> WHAT YOU NEED TO DO
All that should be output is the block of lines below from the line with "Where should I click to: Click the Empfangsrichtung" to the line with "Viewport: 1015px width, 666px height.", both included, exactly as written.

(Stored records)
---+---
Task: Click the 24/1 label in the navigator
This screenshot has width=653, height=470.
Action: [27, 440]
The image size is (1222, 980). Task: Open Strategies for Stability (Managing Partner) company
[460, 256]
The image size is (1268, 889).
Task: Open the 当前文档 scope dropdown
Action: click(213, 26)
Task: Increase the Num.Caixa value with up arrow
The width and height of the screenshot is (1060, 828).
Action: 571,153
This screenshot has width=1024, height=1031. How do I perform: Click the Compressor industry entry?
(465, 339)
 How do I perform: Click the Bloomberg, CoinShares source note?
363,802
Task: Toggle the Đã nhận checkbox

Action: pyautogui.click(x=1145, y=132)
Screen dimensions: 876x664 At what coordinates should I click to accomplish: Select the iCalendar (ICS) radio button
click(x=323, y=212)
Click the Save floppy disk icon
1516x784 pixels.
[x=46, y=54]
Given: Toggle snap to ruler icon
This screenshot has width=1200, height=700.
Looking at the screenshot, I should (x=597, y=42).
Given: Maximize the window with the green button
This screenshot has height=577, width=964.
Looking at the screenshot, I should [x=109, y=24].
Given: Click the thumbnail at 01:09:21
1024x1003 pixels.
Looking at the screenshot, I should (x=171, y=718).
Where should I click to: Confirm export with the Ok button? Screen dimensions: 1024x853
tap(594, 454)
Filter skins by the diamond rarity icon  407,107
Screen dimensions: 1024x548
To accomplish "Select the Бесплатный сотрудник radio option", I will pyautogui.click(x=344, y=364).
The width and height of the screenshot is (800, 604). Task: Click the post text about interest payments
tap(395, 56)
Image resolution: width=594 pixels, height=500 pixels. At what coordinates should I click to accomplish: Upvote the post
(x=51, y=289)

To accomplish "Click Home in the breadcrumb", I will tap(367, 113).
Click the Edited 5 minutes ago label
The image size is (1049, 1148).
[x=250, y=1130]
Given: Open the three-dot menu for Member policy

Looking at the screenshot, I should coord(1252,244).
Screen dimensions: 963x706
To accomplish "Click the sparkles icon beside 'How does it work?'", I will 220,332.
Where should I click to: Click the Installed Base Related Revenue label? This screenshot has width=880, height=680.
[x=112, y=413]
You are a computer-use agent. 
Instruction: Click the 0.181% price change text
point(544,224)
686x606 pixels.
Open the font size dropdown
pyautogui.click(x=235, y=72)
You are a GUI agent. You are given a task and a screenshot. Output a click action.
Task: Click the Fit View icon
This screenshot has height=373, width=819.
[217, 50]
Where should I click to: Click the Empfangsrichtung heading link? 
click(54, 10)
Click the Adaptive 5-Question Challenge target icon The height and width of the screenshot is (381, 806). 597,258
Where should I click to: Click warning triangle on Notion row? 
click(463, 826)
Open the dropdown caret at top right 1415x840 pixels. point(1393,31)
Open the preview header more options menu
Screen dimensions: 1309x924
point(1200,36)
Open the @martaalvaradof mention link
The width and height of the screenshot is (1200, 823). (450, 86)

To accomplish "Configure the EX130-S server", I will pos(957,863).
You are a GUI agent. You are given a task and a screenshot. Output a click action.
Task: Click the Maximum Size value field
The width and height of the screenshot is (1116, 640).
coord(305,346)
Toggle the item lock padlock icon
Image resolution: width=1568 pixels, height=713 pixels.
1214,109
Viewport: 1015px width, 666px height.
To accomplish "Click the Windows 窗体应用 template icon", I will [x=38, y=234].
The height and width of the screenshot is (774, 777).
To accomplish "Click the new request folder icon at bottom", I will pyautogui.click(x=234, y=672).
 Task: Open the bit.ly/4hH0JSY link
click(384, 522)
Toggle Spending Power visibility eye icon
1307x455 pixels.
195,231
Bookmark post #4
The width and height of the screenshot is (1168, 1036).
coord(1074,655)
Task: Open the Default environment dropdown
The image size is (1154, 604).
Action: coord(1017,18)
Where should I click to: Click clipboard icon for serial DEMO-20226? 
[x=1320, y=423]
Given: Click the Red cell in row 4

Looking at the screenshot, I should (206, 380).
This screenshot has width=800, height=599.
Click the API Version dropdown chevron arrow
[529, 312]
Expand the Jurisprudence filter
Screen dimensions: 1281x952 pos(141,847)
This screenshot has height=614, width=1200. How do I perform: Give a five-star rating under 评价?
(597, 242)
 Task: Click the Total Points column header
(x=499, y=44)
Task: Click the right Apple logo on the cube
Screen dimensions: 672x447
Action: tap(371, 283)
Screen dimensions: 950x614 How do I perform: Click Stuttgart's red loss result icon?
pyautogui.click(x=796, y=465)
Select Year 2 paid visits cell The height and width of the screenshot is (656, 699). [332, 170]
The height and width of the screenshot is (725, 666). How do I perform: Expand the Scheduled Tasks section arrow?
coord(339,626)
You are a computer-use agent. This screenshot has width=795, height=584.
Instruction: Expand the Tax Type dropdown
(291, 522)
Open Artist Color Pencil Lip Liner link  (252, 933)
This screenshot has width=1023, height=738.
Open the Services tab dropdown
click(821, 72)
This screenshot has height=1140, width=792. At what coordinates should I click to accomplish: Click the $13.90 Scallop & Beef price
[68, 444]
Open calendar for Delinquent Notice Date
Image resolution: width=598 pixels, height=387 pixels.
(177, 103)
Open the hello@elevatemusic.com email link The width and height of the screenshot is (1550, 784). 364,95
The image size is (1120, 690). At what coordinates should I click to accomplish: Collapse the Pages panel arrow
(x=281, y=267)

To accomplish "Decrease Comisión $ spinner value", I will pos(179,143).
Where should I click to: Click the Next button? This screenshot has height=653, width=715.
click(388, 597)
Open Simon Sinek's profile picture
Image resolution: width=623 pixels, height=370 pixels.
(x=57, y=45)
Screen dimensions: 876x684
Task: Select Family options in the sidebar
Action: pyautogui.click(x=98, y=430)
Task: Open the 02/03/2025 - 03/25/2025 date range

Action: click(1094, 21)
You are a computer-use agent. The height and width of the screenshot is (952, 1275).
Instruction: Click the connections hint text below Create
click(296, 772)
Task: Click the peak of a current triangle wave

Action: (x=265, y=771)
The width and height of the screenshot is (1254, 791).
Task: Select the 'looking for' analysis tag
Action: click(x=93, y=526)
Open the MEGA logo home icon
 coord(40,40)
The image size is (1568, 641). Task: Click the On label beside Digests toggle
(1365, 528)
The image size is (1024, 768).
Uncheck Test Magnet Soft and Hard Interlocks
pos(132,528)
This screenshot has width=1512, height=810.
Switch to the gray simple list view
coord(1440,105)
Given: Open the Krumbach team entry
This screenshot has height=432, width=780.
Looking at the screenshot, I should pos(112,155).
---+---
> ANSWER FOR THIS EXERCISE
Where should I click to: Click the Empfangsrichtung heading link? 
click(54, 10)
Click the Adaptive 5-Question Challenge target icon The height and width of the screenshot is (381, 806). 597,258
Where should I click to: Click warning triangle on Notion row? 
click(463, 826)
Open the dropdown caret at top right 1415x840 pixels. point(1393,31)
Open the preview header more options menu
Screen dimensions: 1309x924
point(1200,36)
Open the @martaalvaradof mention link
The width and height of the screenshot is (1200, 823). (450, 86)

To accomplish "Configure the EX130-S server", I will pos(957,863).
You are a GUI agent. You are given a task and a screenshot. Output a click action.
Task: Click the Maximum Size value field
The width and height of the screenshot is (1116, 640).
coord(305,346)
Toggle the item lock padlock icon
Image resolution: width=1568 pixels, height=713 pixels.
1214,109
Viewport: 1015px width, 666px height.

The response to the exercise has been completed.